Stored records
══════════════════════════════

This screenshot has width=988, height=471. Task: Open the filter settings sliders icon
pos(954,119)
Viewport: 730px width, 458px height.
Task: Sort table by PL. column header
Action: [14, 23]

══════════════════════════════

> **ASSIGNMENT**
Could you reproduce every record above exactly as it stands?

> **WRITTEN RESPONSE**
This screenshot has width=988, height=471. Task: Open the filter settings sliders icon
pos(954,119)
Viewport: 730px width, 458px height.
Task: Sort table by PL. column header
Action: [14, 23]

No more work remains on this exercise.